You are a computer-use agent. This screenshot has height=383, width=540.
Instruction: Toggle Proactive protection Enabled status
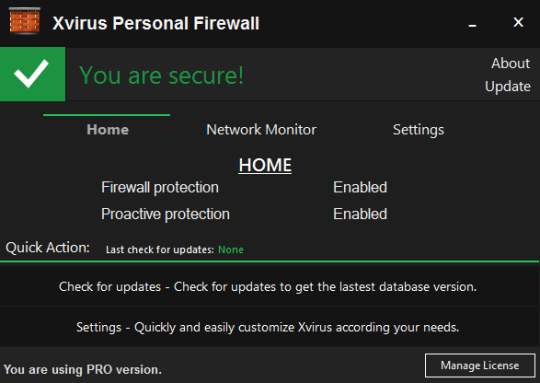[360, 214]
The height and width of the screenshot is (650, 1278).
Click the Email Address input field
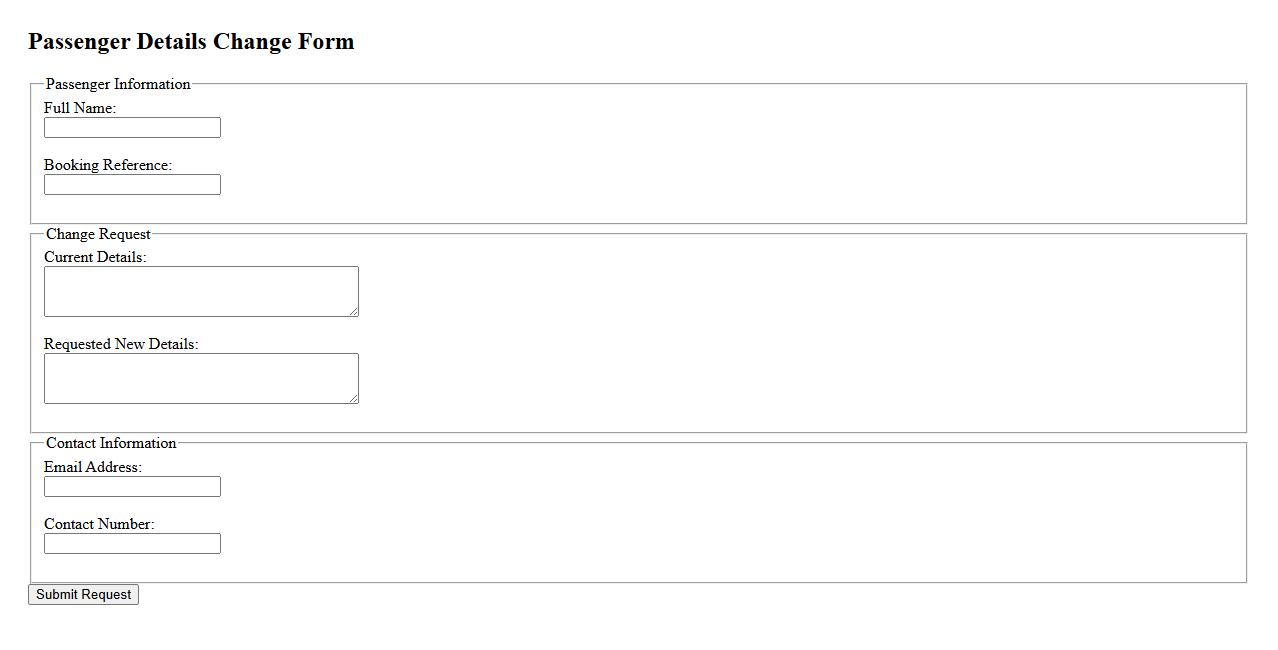point(132,487)
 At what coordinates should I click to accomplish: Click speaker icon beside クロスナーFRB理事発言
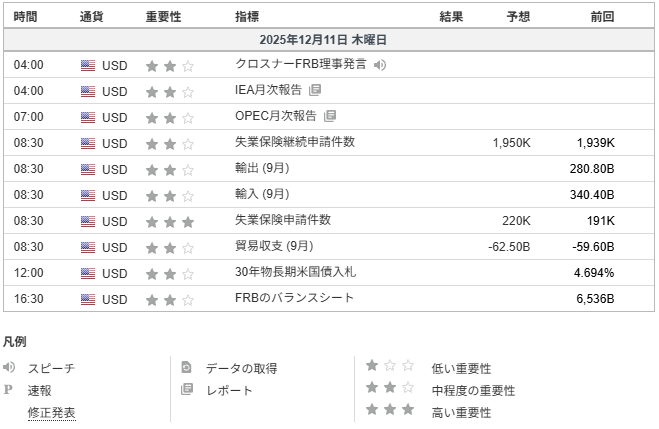coord(379,65)
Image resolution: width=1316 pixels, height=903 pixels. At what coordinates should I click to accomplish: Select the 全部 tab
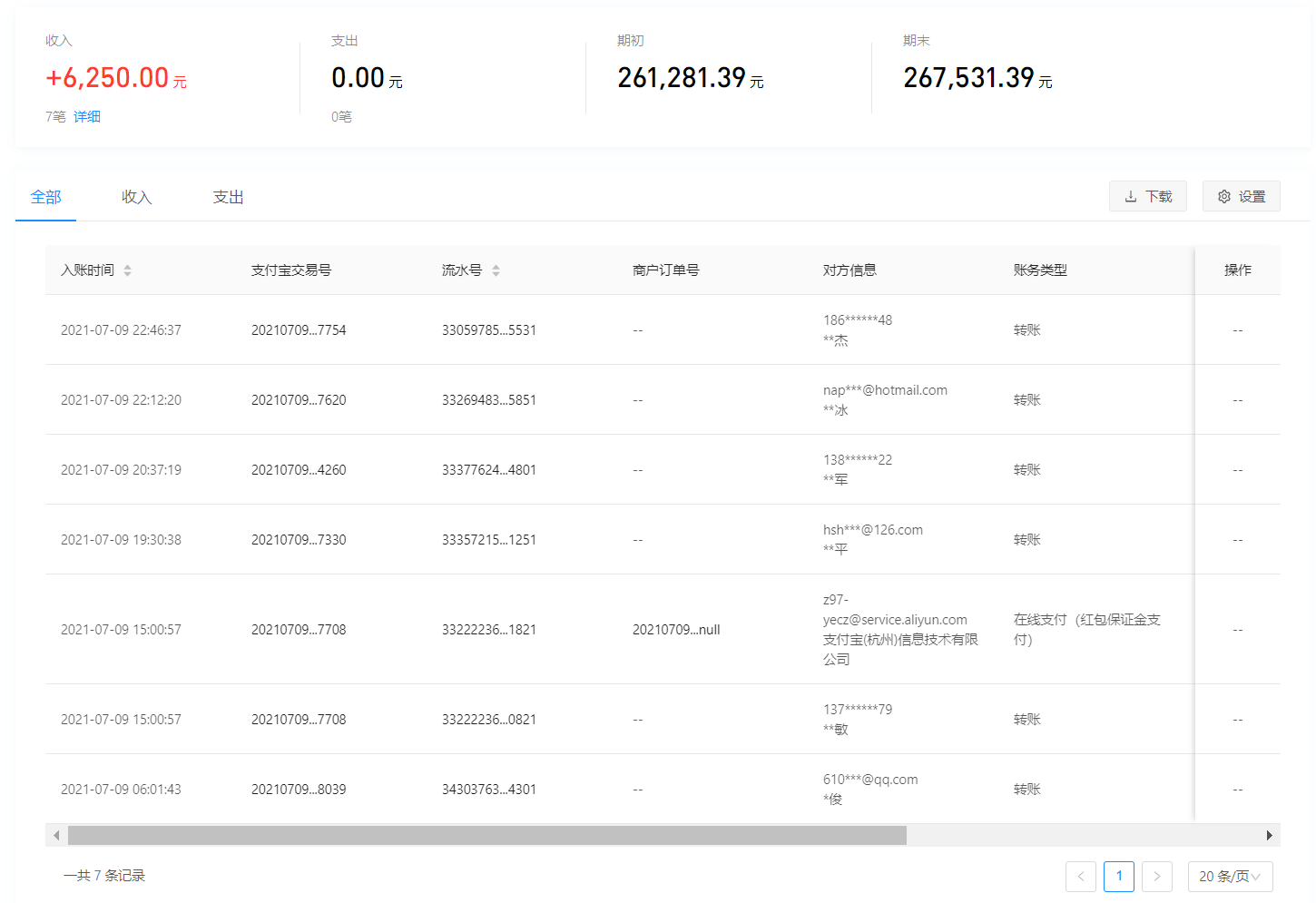click(45, 197)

--- Work item ---
Please copy every line of the material that contains the word "screenshot".

--- Task output ---
You are a computer-use agent. This screenshot has height=383, width=540.
The height and width of the screenshot is (650, 1278).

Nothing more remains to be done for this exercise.